BUDAPEST: Central Europe's most liquid currencies and some of its government bonds firmed on Monday after efforts to form an Italian government with a eurosceptic economy minister collapsed over the weekend, which was seen as market-positive.
The zloty gained 0.3 percent to 4.2967 per euro by 0840 GMT, breaking through the 4.3 line, while the forint gained 0.1 percent to 318.90.
The Italian developments gave some support in early trade to the euro against the dollar, a cross that is being closely watched in the European Union's eastern markets after a sell-off this month driven by a rally in the dollar and US debt yields.
The region's main currencies continue to trade near multi-month lows and regional markets remain fragile, market participants said, with the euro retreating after initial gains behind the 1.7 line against the dollar.
Regional stock markets were mixed.
"It is possible that the relief will be fragile as after the Italians, storm clouds are gathering around the Spanish government as well," Erste analysts said in a note.

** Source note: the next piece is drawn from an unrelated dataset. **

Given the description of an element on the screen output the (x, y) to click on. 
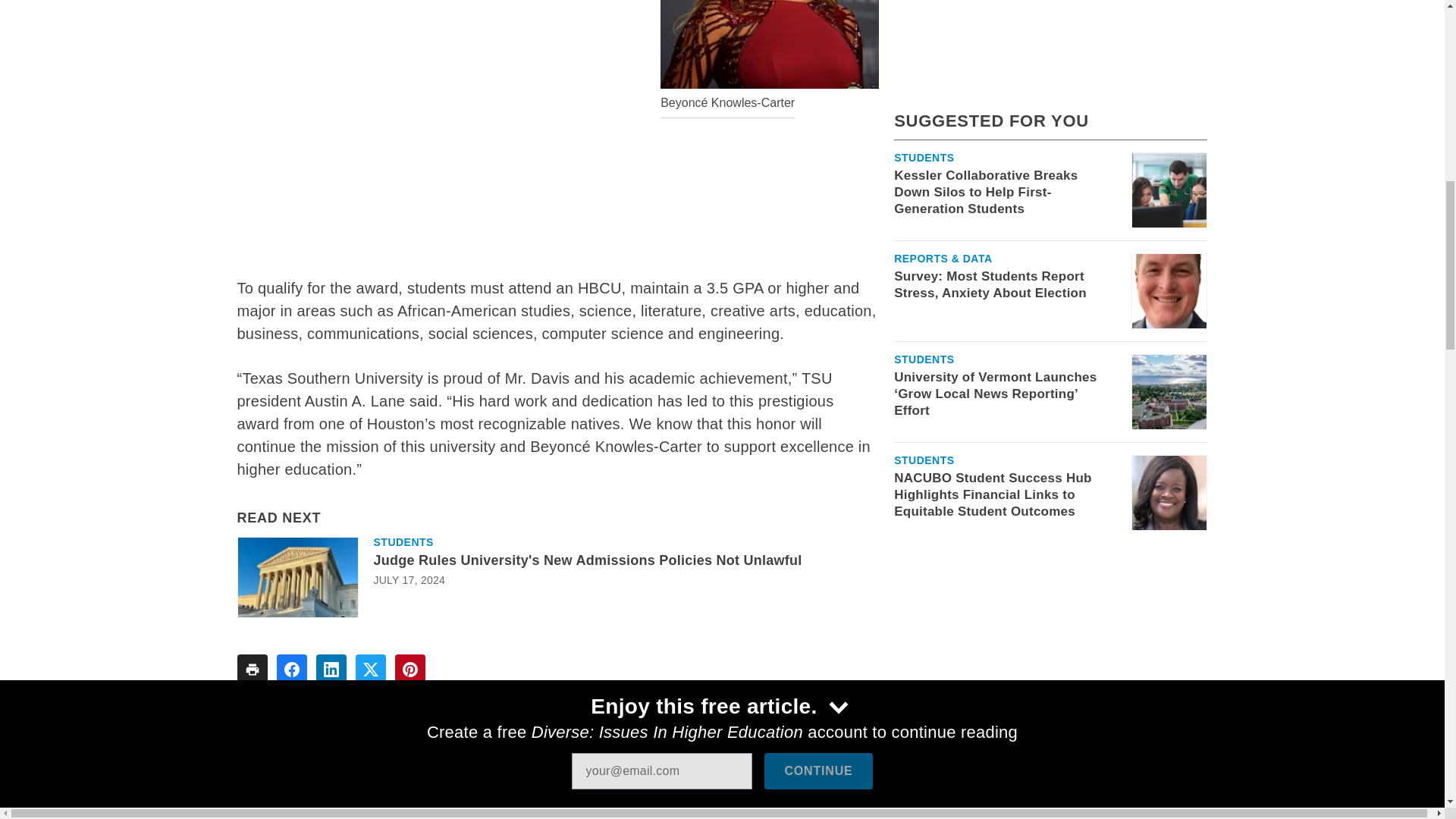
Students (402, 542)
Share To print (250, 669)
Share To facebook (290, 669)
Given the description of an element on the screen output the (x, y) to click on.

Spanish Prime Minister Mariano Rajoy could face a no-confidence vote in Parliament.
Poland's 10-year government bond yield dropped 2 basis points to 3.175, while Hungarian bond yields were flat.

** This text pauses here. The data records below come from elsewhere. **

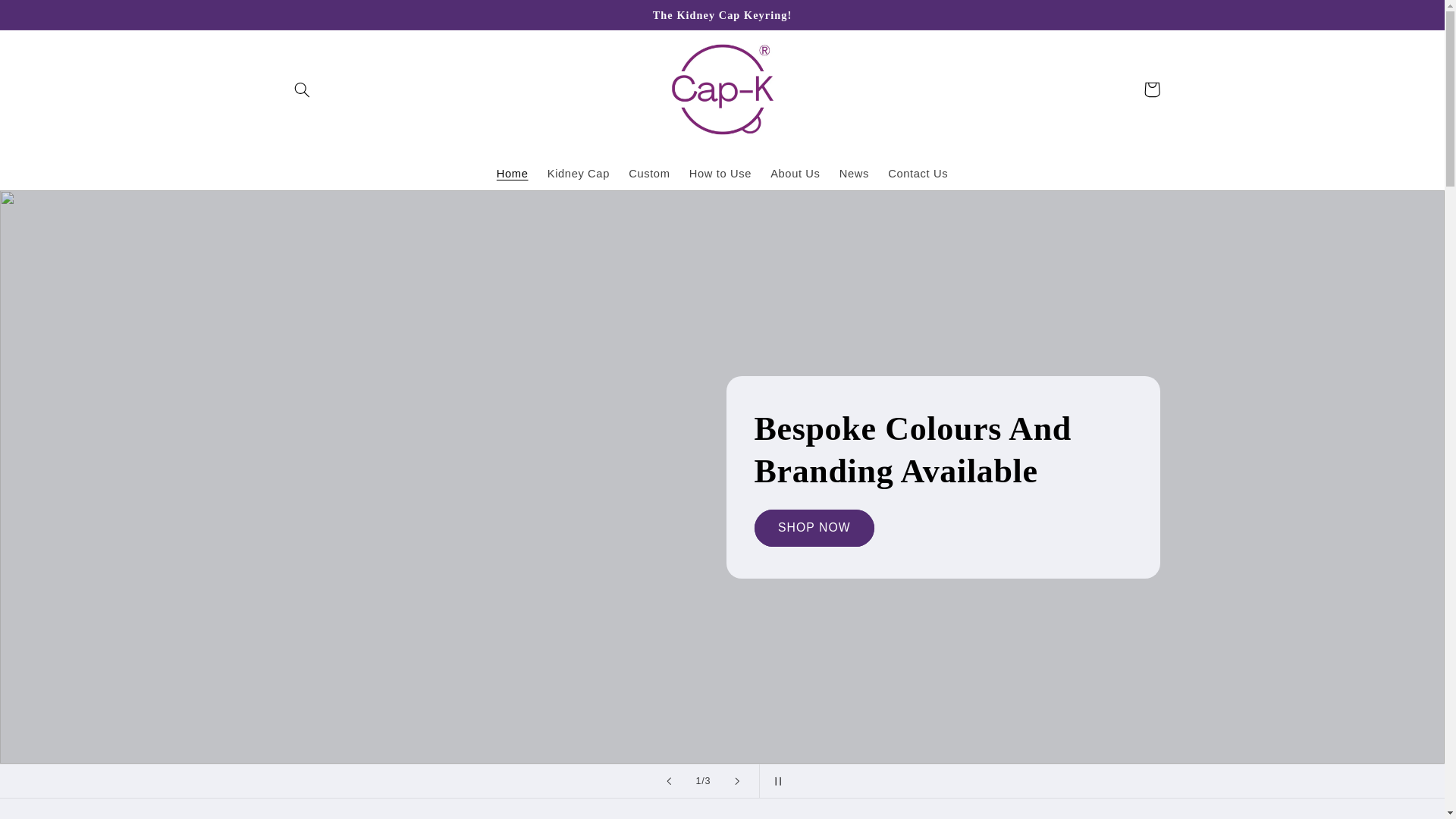
Skip to content (48, 18)
Home (511, 173)
Custom (649, 173)
Contact Us (918, 173)
About Us (795, 173)
Kidney Cap (577, 173)
SHOP NOW (814, 528)
Cart (1151, 89)
News (853, 173)
How to Use (719, 173)
Given the description of an element on the screen output the (x, y) to click on. 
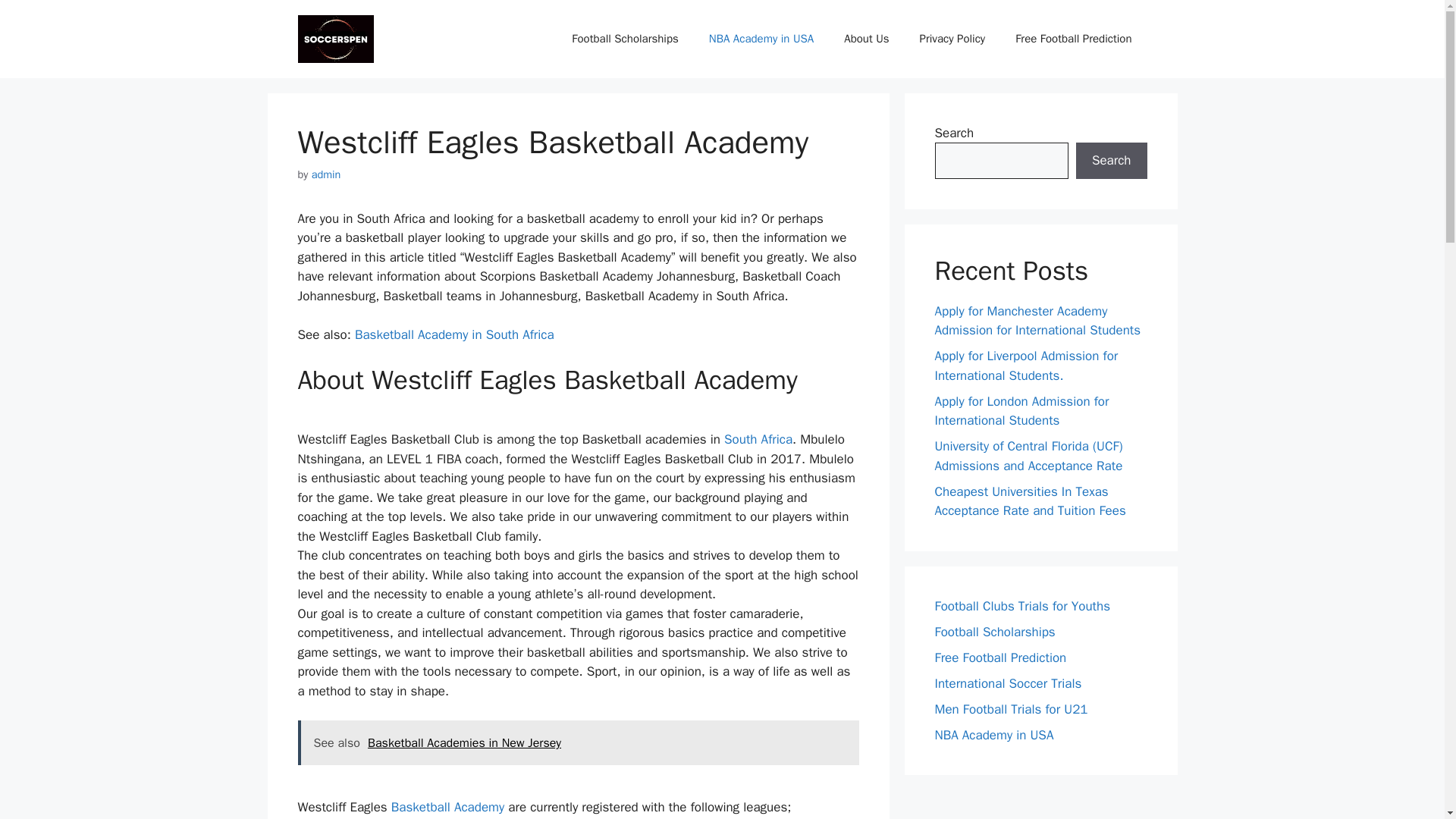
admin (325, 173)
Apply for Liverpool Admission for International Students. (1026, 366)
NBA Academy in USA (993, 734)
Basketball Academy (447, 806)
Privacy Policy (952, 38)
Football Scholarships (624, 38)
Free Football Prediction (999, 657)
International Soccer Trials (1007, 682)
Basketball Academy in South Africa (454, 334)
Apply for London Admission for International Students (1021, 410)
NBA Academy in USA (761, 38)
Free Football Prediction (1073, 38)
South Africa (757, 439)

"With populist parties so strong in Italy, I do not know what a new election could help there," one Budapest-based fixed income trader said.

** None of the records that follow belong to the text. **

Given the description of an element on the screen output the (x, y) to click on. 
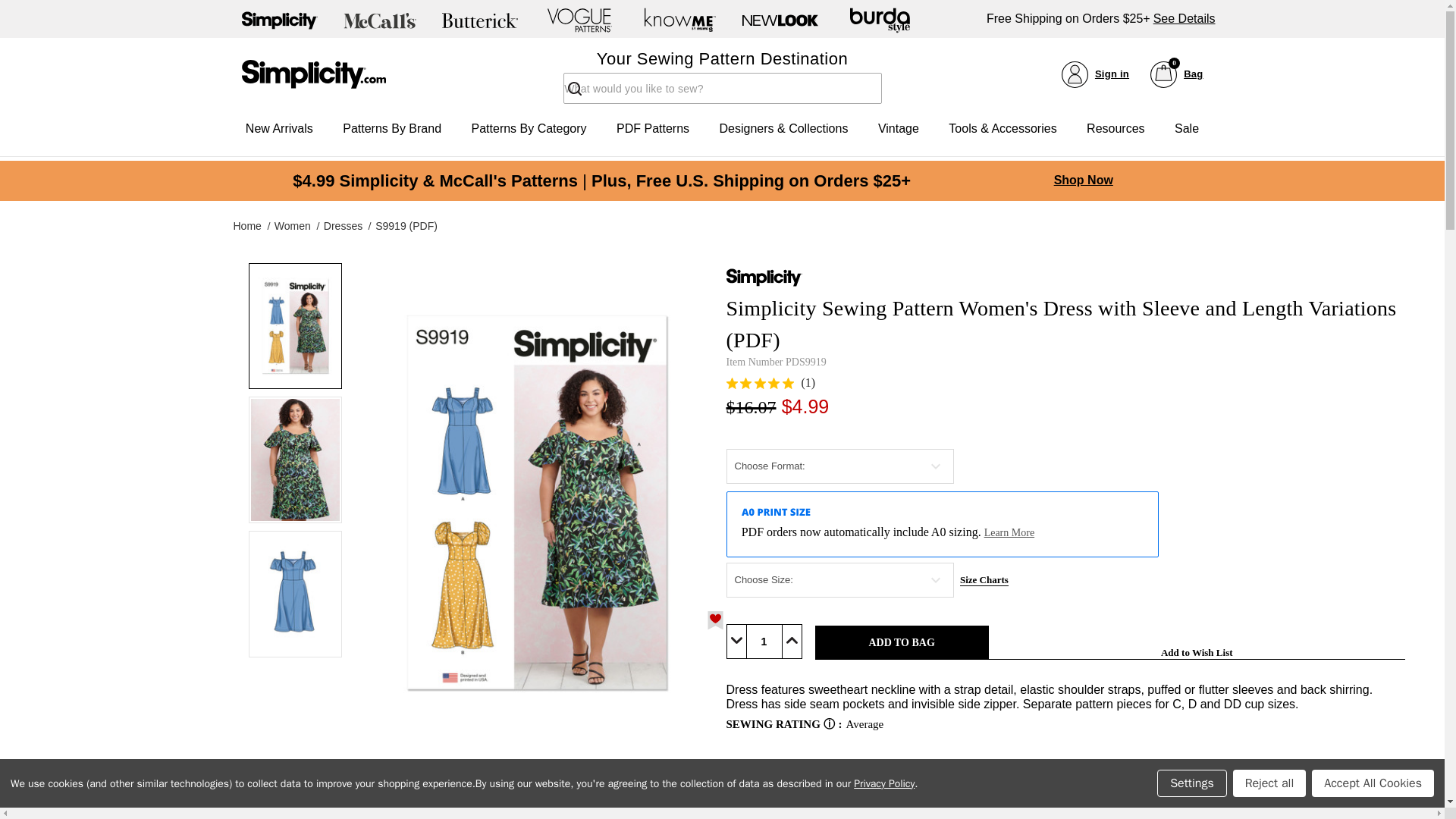
New Arrivals (1176, 73)
Add to Bag (279, 129)
Toggle Mobile Search (901, 642)
Patterns By Brand (575, 89)
Simplicity (391, 129)
1 (313, 73)
Sign in (764, 641)
See Details (1095, 73)
Search (1184, 18)
Given the description of an element on the screen output the (x, y) to click on. 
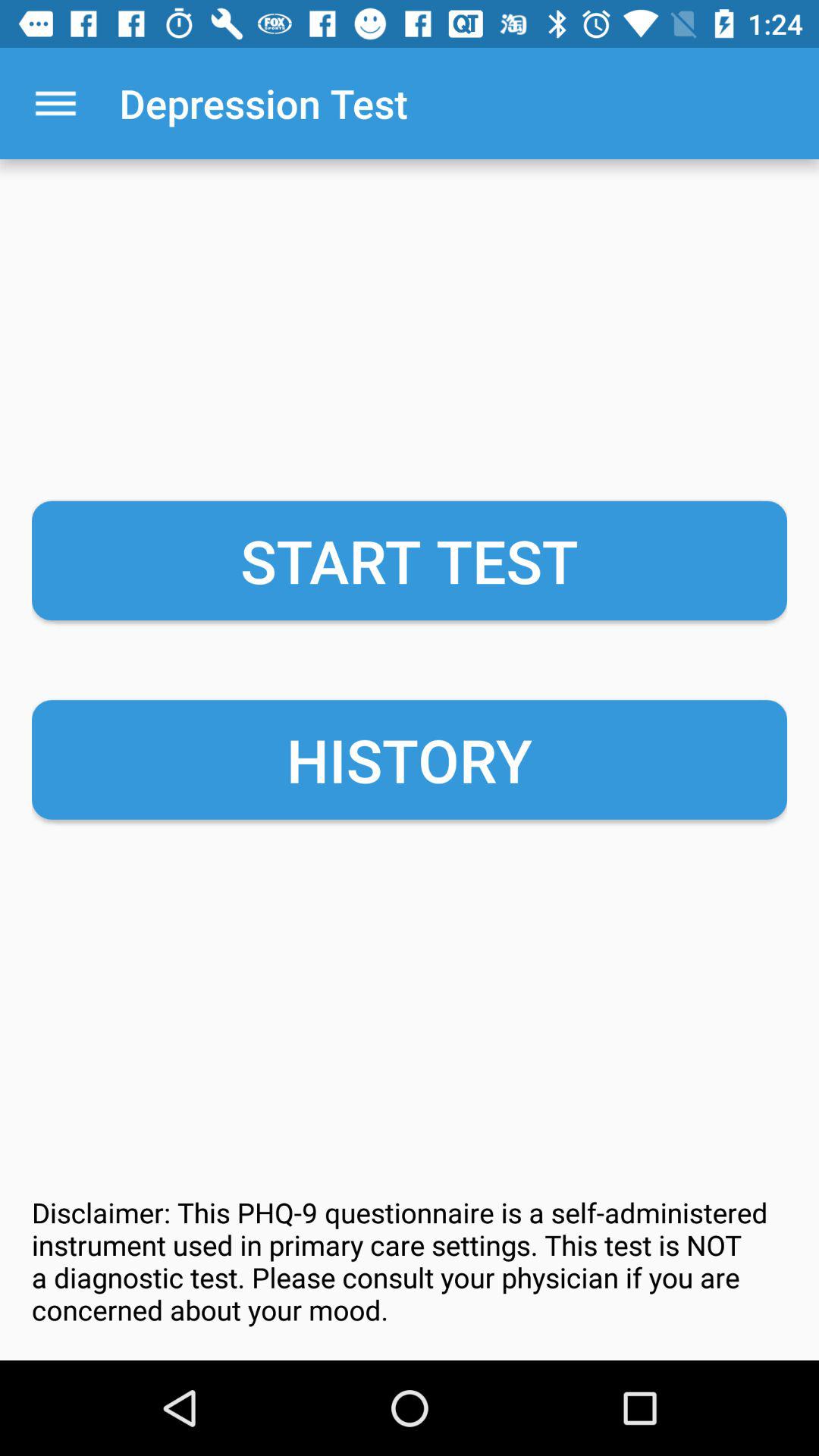
jump until history item (409, 759)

Hungary's government bond market, a big regional outperformer in the past year, has taken the worst hit from this month's emerging market sell-off.
Last week's retreat in Hungarian yields may continue, and the forint could drift further off 23-month lows versus the euro, if the dollar does not resume its rally, dealers and analysts said.
Polish bonds continued to recover.
May inflation figures for Poland on Wednesday could show a rise in the annual rate from 1.6 percent in April, but the figures are unlikely to change the bank's stance of keeping monetary conditions loose, analysts said.
A retreat in global crude prices is helping keep inflation expectations moderate, they said.
The Czech crown, often more heavily influenced by expectations for the timing and size of central bank (CNB) rate tightening than global factors, eased 0.1 percent against the euro.
It gave up some ground after a rise on Friday when CNB Governor Jiri Rusnok said its weakness may bring forward the next interest rate hike.
The leu, a currency more closely managed by the central bank than its main regional peers, eased slightly in international trade, with Romanian markets closed for holiday.